Human Factors versus richtlijnen

In een eerdere blog hadden we al eens betoogd dat richtlijnen niet ‘heilig’ zijn. Je moet er zelfs van afwijken als dat tot betere situaties leidt, maar dat gebeurt zelden. Met Van Rens Mobiliteit zijn we in 2016 begonnen met het opzetten van een langlopend onderzoek naar de verhouding tussen Human Factors principes en richtlijnen voor tijdelijke verkeersmaatregelen. Het onderzoek wordt in delen uitgevoerd door studenten Toegepast Cognitieve Psychologie van verschillende universiteiten. De onderzoeksvraag luidt ‘Hoe zouden tijdelijke verkeersmaatregelen er uitzien als je alleen vanuit de weggebruiker zou redeneren?’.

Probleemschets

Tijdelijke verkeersmaatregelen bij werken in uitvoering worden uitgevoerd volgens CROW richtlijnen 96a (autosnelwegen) en 96b (overige wegen). Strikte toepassing van die richtlijnen levert niet altijd een wegbeeld op dat duidelijk is voor weggebruikers. Laat staan veilig. Toch hechten opdrachtgevers (overheden) aan strikte toepassing van de richtlijnen.

Achtergronden

Richtlijnen van het CROW staan bij overheden bekend als ‘best practice’ in het werkveld. Ze worden opgesteld door een groep experts die door de organisatie CROW daartoe worden uitgenodigd. De richtlijnen van het CROW hebben geen juridische status, hoewel ze door rechters wel belangrijk gevonden worden.

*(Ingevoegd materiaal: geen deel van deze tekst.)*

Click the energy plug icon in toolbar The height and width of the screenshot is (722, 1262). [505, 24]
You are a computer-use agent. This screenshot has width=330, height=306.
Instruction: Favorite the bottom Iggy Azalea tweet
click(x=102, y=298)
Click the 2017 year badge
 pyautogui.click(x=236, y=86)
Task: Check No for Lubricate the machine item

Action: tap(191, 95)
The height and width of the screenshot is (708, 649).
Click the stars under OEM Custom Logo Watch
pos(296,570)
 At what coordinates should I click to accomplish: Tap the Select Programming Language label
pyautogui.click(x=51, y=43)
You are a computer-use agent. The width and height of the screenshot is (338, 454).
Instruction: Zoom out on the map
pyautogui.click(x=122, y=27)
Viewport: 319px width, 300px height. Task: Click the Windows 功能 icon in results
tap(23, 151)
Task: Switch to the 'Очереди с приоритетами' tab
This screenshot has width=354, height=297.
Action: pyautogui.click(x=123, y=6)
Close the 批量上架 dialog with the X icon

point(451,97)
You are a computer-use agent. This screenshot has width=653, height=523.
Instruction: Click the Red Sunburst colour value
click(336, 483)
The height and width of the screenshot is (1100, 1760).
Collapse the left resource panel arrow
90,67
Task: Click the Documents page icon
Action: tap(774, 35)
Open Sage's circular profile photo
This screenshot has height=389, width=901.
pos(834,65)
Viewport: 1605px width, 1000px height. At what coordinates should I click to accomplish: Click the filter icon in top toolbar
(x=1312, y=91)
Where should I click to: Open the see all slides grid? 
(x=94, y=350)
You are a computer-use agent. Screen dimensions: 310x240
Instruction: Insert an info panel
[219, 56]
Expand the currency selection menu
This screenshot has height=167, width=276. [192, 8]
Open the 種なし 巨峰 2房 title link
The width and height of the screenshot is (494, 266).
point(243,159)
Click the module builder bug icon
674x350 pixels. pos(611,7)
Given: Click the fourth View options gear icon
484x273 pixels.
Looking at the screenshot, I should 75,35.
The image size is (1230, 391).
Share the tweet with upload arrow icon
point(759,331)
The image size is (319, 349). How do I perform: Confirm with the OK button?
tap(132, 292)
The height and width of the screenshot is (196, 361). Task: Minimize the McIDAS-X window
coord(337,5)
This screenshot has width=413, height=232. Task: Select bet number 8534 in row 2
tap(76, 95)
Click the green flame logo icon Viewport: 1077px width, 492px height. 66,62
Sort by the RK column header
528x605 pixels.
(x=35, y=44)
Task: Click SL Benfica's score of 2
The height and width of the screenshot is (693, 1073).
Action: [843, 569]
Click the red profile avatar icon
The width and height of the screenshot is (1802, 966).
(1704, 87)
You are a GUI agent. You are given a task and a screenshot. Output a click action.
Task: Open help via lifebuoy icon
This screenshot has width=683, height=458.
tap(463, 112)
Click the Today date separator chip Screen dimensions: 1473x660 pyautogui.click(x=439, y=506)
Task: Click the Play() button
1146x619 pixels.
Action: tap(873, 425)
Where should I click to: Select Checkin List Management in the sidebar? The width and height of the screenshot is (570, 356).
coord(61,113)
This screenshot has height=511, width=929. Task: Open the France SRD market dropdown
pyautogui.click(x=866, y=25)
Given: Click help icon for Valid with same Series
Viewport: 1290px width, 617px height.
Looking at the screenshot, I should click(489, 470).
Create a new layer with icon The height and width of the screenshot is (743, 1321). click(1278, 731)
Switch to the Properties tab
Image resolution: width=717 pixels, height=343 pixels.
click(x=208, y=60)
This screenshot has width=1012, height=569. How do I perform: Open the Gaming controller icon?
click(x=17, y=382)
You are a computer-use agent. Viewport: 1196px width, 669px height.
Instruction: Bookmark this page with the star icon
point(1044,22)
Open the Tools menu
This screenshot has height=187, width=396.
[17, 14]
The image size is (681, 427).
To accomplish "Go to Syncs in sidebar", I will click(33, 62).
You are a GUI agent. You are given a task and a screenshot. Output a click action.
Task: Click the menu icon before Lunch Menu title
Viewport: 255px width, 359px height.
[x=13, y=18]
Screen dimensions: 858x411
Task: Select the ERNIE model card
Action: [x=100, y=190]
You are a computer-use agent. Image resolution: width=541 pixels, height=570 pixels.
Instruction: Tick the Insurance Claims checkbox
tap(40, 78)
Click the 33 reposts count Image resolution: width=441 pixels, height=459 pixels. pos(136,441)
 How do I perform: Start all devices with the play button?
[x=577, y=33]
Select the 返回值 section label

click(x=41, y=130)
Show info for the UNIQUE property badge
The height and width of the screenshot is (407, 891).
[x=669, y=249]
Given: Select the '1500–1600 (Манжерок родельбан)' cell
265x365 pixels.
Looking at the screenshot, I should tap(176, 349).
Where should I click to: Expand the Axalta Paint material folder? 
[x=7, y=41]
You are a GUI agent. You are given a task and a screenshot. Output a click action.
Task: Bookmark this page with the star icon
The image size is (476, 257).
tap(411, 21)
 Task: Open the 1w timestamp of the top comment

Afwijken van richtlijnen mag. Afwijken moet zelfs, als de situatie daarom vraagt.
Opdrachtnemers in de wegenbouw doen er echter goed aan tijdelijke verkeersmaatregelen volgens de geldende richtlijnen aan te bieden. Opdrachtgevers hechten namelijk sterk aan de richtlijnen, omdat die volgens hen de beste garantie bieden op veiligheid. Ze hebben te weinig kennis en/of te weinig tijd om verkeersmaatregelen die van de standaard afwijken op hun waarde te kunnen schatten en kiezen dus voor de veilige optie.

Het probleem voor opdrachtnemers is dus tweeledig:

  • Hoe kun je van de bestaande richtlijnen afwijken, of ze creatief interpreteren, zodat tijdelijke verkeersmaatregelen ‘beter’ zijn dan met toepassing van de richtlijnen?
  • Hoe biedt je die afwijking zo aan de opdrachtgever aan dat hij ermee akkoord gaat?

De opdracht

Van Rens Mobiliteit en Korbee & Hovelynck bieden plaats aan een student in een relevante WO studie (toegepaste cognitieve psychologie, bouwkunde, etc.) die in het kader van een onderzoeksstage/scriptieonderzoek/thesis kan onderzoeken hoe in een concrete situatie tijdelijke verkeersmaatregelen er uit hadden gezien als niet vanuit de richtlijnen, maar vanuit de weggebruiker zou zijn geredeneerd. Ook onderdelen van deze onderzoeksvraag kunnen in een stage, scriptie of thesis beantwoord worden. Te denken valt aan opvallendheid van bebording, invloed van wegbeeld en –profiel op rijsnelheid, of de relatie tussen omgevingsclues en zoekgedrag.
De eerste twee onderzoeksstages zijn inmiddels afgerond en het eerste artikel is in het blad Verkeerskunde gepubliceerd.
Zo bouwen we aan een uitgebreid onderzoek dat moet resulteren in een verantwoorde onderbouwing voor het afwijken van richtlijnen.